Reproduce word for word every line from the one containing "The height and" to the final line of the data below; omit the pictures.

[Screenshot grounding data]
• • • •

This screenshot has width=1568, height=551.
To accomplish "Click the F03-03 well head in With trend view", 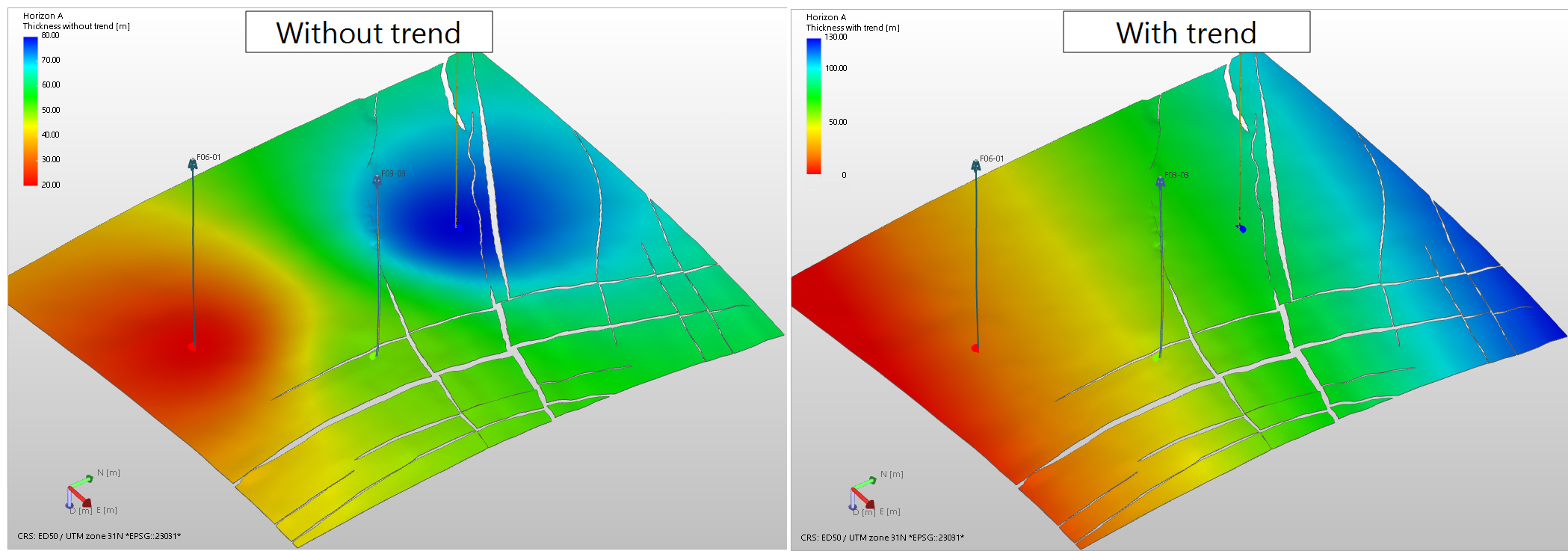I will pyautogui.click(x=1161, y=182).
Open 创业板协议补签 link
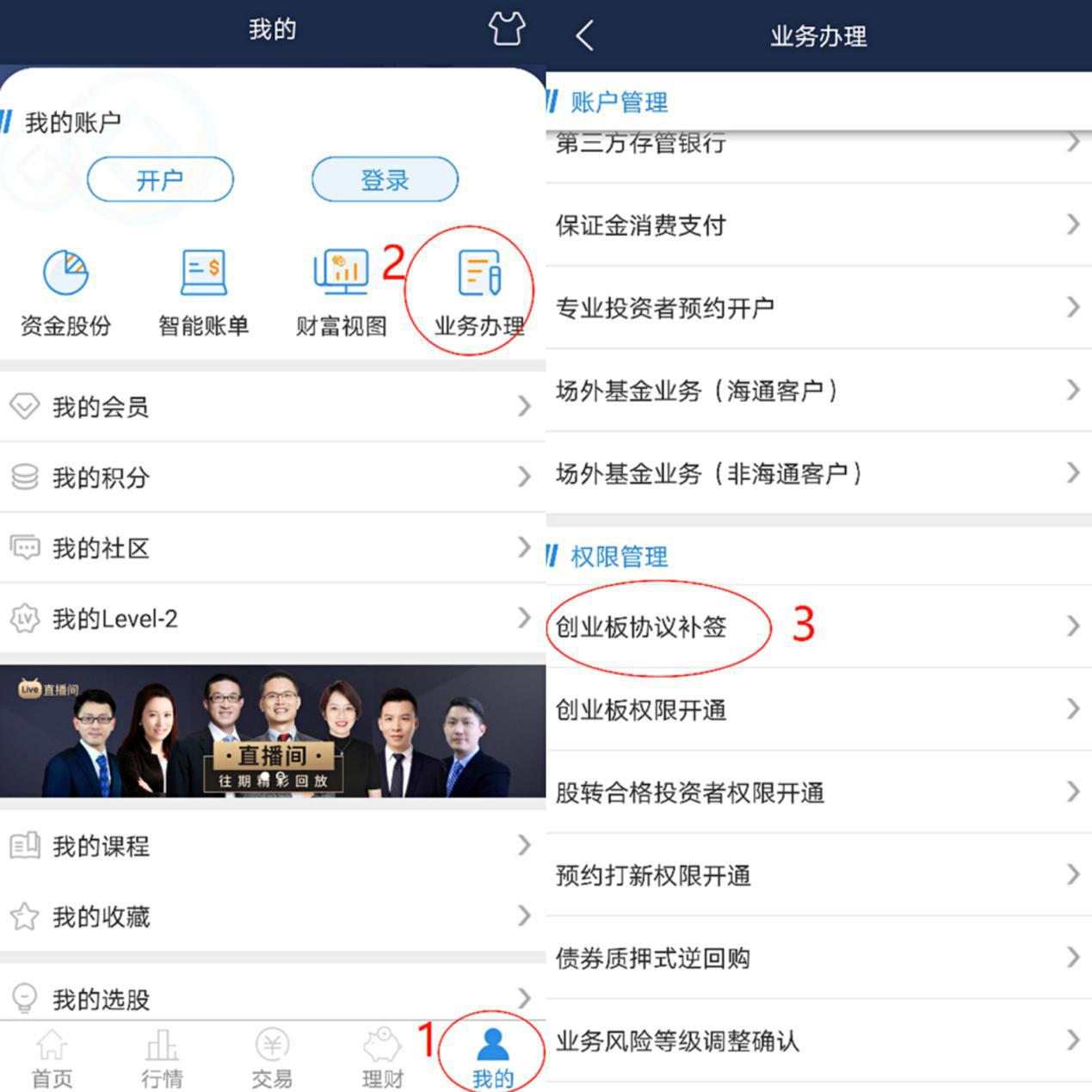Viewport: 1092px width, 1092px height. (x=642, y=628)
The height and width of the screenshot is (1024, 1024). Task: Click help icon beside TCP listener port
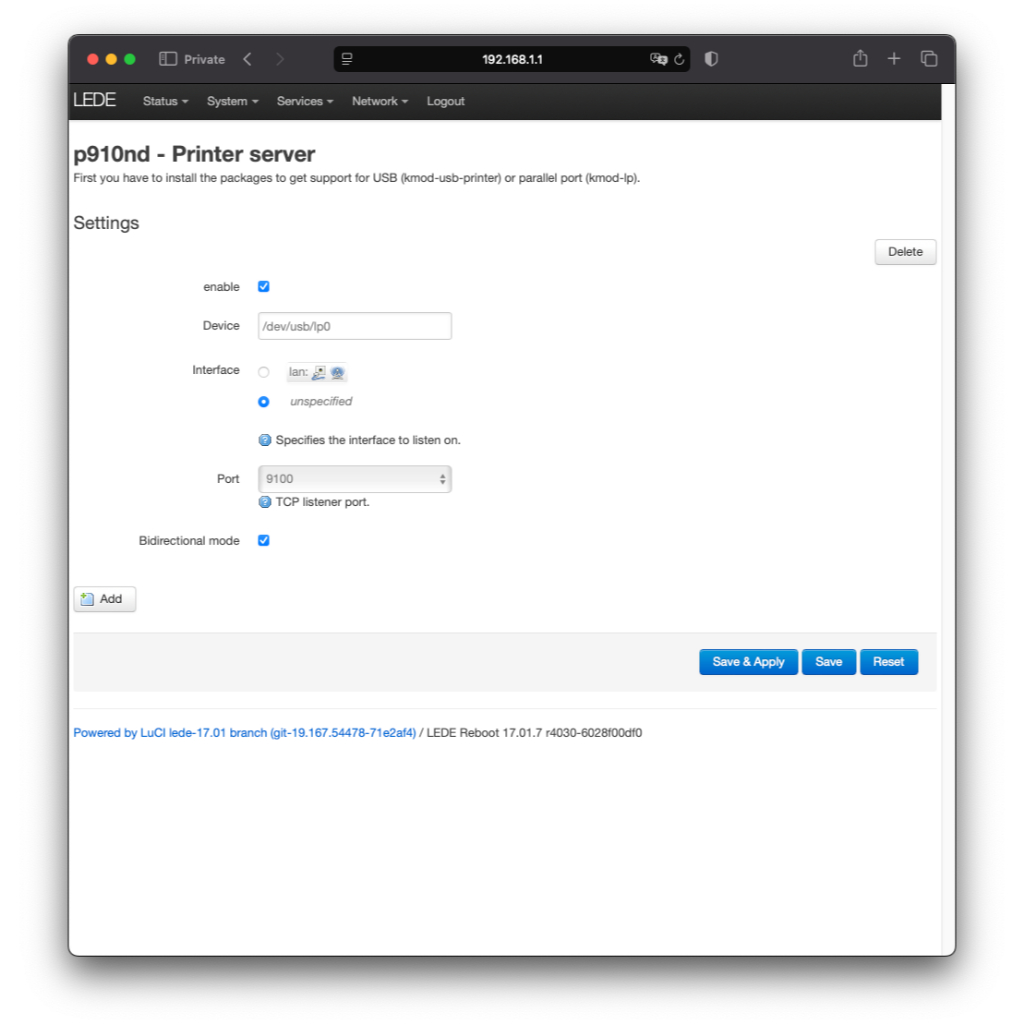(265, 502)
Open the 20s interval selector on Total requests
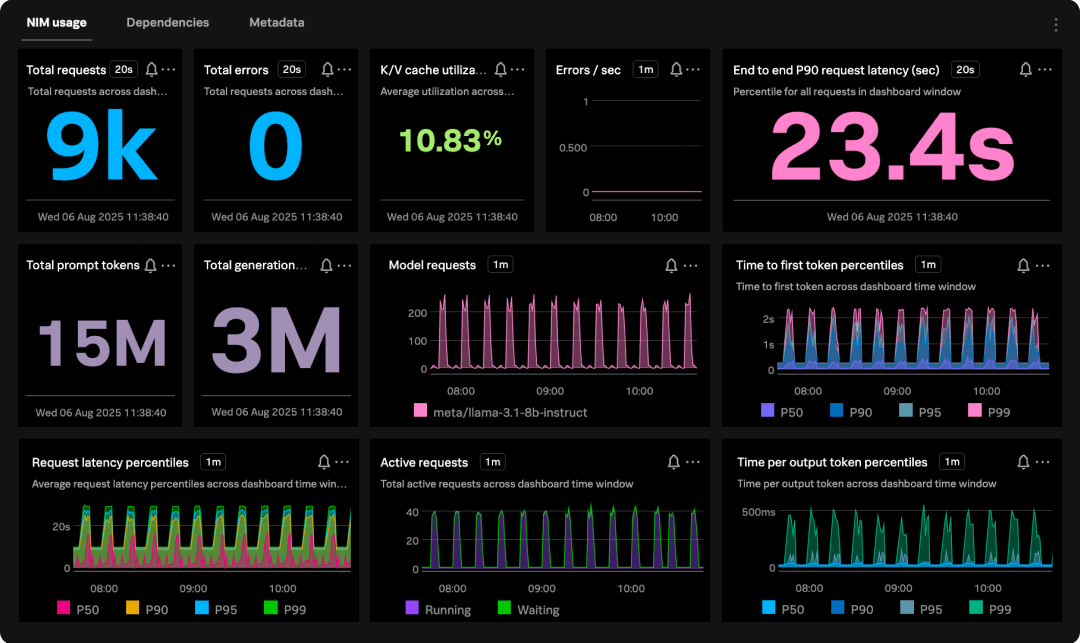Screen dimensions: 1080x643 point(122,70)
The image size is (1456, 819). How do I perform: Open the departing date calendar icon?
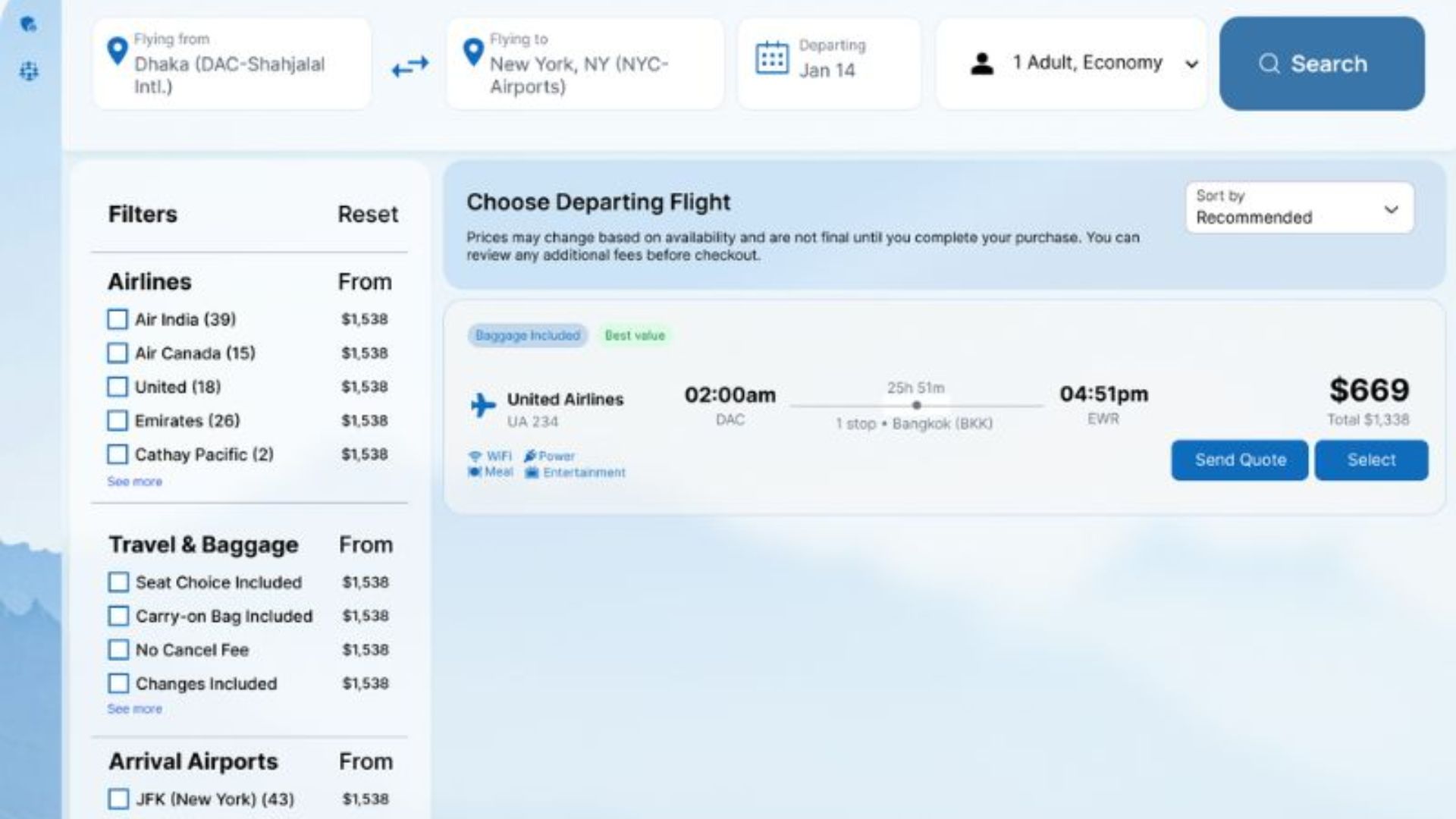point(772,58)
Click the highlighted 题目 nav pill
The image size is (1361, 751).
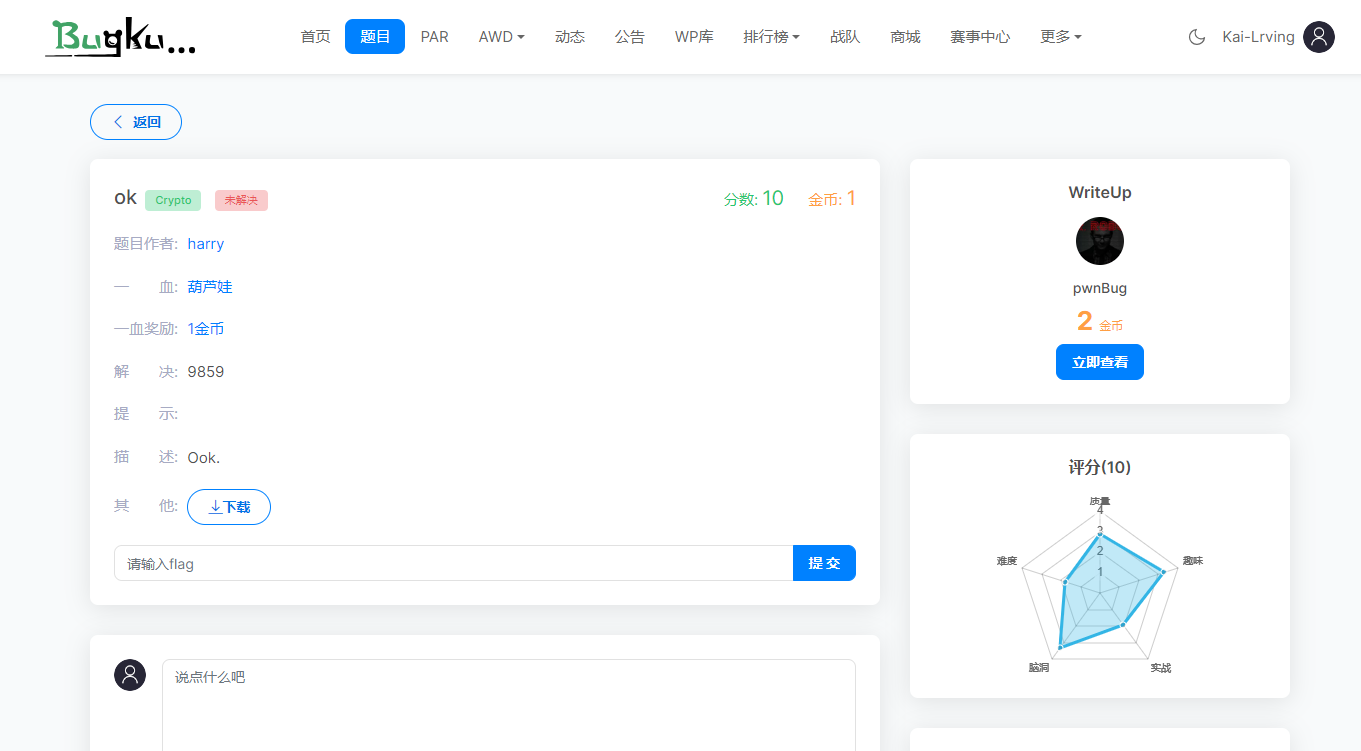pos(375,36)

• • • •

SOLUTION TO THIS EXERCISE ::
The height and width of the screenshot is (1024, 1024). Task: Click help icon beside TCP listener port
(265, 502)
Open the 20s interval selector on Total requests
Screen dimensions: 1080x643 point(122,70)
The image size is (1456, 819). How do I perform: Open the departing date calendar icon?
point(772,58)
Click the highlighted 题目 nav pill
The image size is (1361, 751).
pos(375,36)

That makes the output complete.